28/6/12, Mint Theater, NYC


A 1946 play about women war correspondents written by two women war correspondents, Martha Gellhorn and Virginia Cowles, involving lots of sub-Hecht and MacArthur wisecracking and some execrable English accents.  A
fascinating period piece.



Set in a temporary press camp a few miles behind the front line in Italy, where the British are running the show for a largely American contingent of hacks who seem intent principally on stealing one another's stories, it reminded me of Flare Path, but without the luminous, transformative performance of Sheridan Smith.  Indeed, though perfectly competently done, for me it never quite took off.

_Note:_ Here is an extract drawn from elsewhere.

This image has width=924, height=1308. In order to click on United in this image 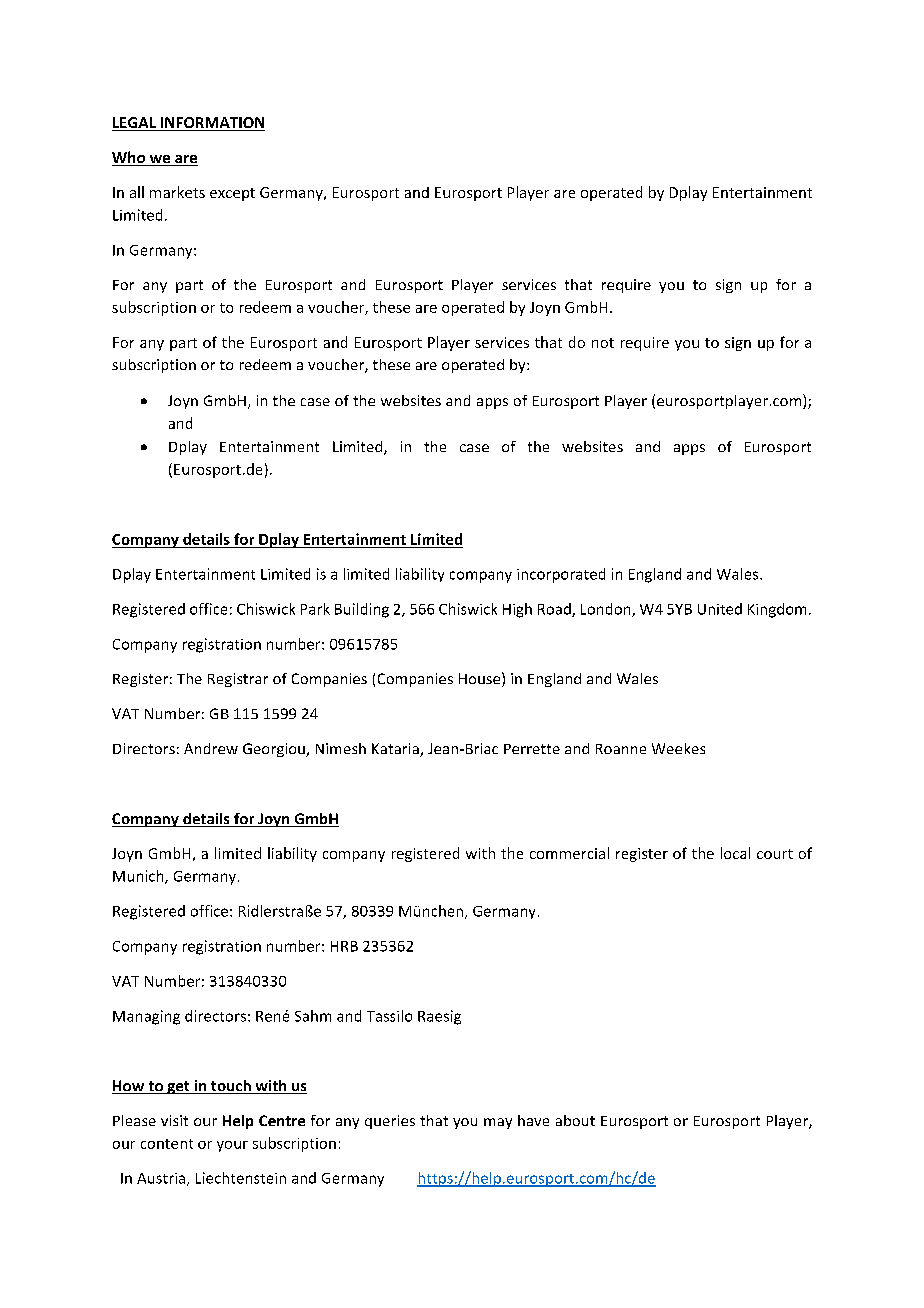, I will do `click(720, 609)`.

In many respects it was of its time: three act structure, slow to start, elements of farce, stock characters (ditzy British ENSA chanteuse; hard-bitten mid-Western hacks; stuffed shirt British officer), slightly cavalier attitude to realism (we're told several times that it's bitterly cold, and some of the jokes turn on the fact, but then people wander round quite happily in shirt sleeves and there seems to be a constantly open door to the outside world at the back of the set), allusions to some of the problems war correspondents have always faced (notably military censorship). But the modern journalistic trade's fascination with the ethics of the whole business was largely missing, probably because in the immediate wake of WW2 everyone still had a pretty black and white view of the war and everything connected with it.


It was also highly autobiographical.  The unscrupulous but charismatic correspondent to whom one of the correspondents was briefly married, and under whose spell she once again falls when they meet up again, who stole all her scoops on the pretence that he was protecting her from danger, is Ernest Hemingway, to whom Gellhorn was for a time married.  The uptight Yorkshire squire and major given the thankless task of acting as PR to the correspondents is Aidan Crawley, the upper middle class Brit who helped found ITN and who Cowles married.

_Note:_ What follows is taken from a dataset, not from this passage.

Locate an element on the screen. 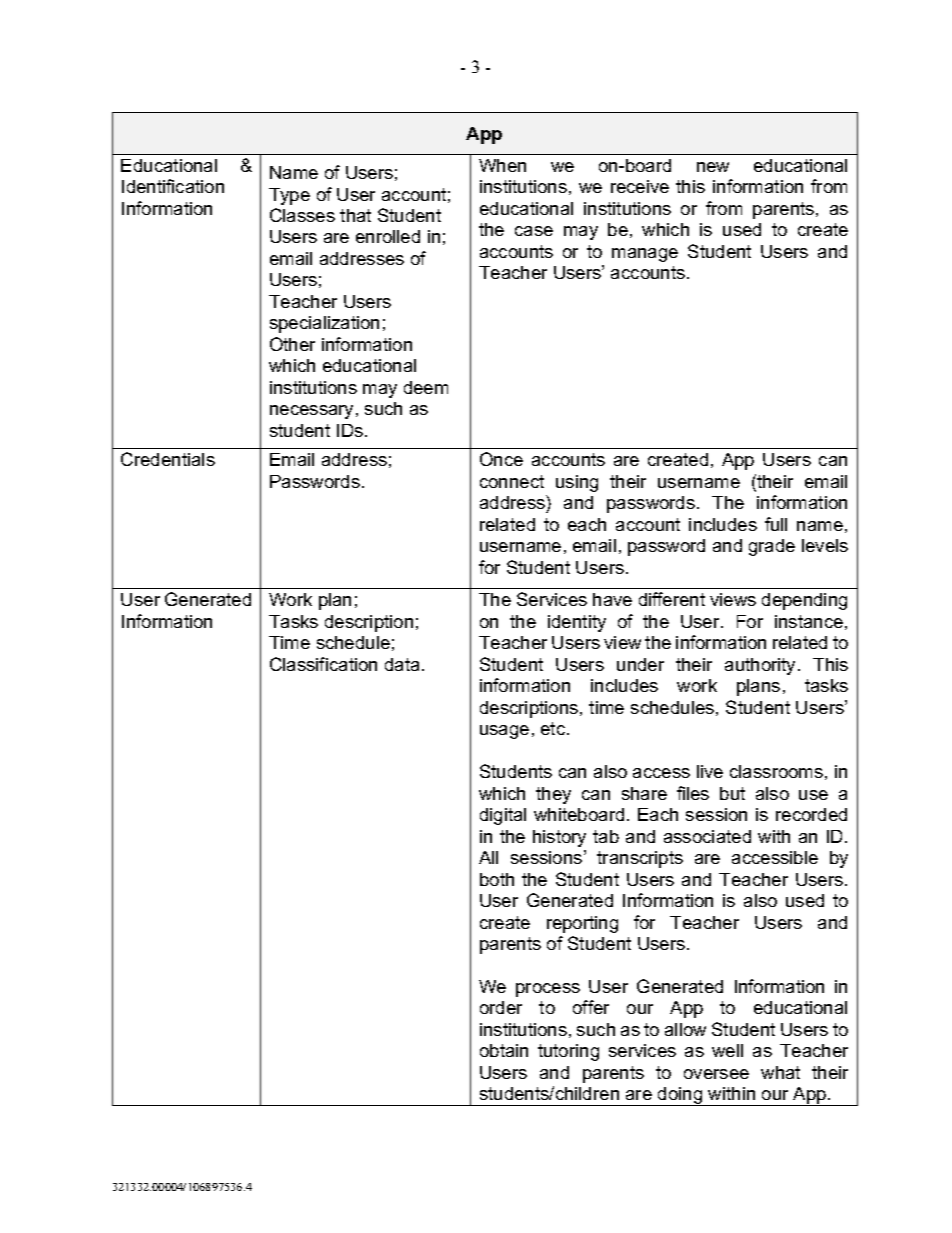  Type is located at coordinates (289, 196).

A lot of the comedy turned on the assumption on the part of the special men in their lives that both the women needed protecting not only from the risks of their chosen profession but from any kind of adventure or paid work, and should really be at home knitting socks. Satirising such attitudes seems unexceptionable now, but thinking back to the general state of society in the 1940s I imagine the women in the audience nodding inwardly, but biting their tongues as their menfolk laughed heartily at the absurdity of women riding jeeps to war.

We were about the only people in the theatre who didn't belong either to a huge gang of teenage girls (they
loved it, especially the comic Yorkshire servant with a Midlands accent -- not that they'd have known that -- and the love scenes, which they found hilarious) or to the party celebrating the wedding of what we took to be one of the theatre's trustees, who was sitting with his new husband in the front row. the pair of them looking dapper in matching dark suits and white button-holes (don't know what they thought of the love scenes).



One of the leading ladies was a substitute: the wonderfully named Heidi Armbruster was presumably indisposed.  She seemed a pretty adequate substitute.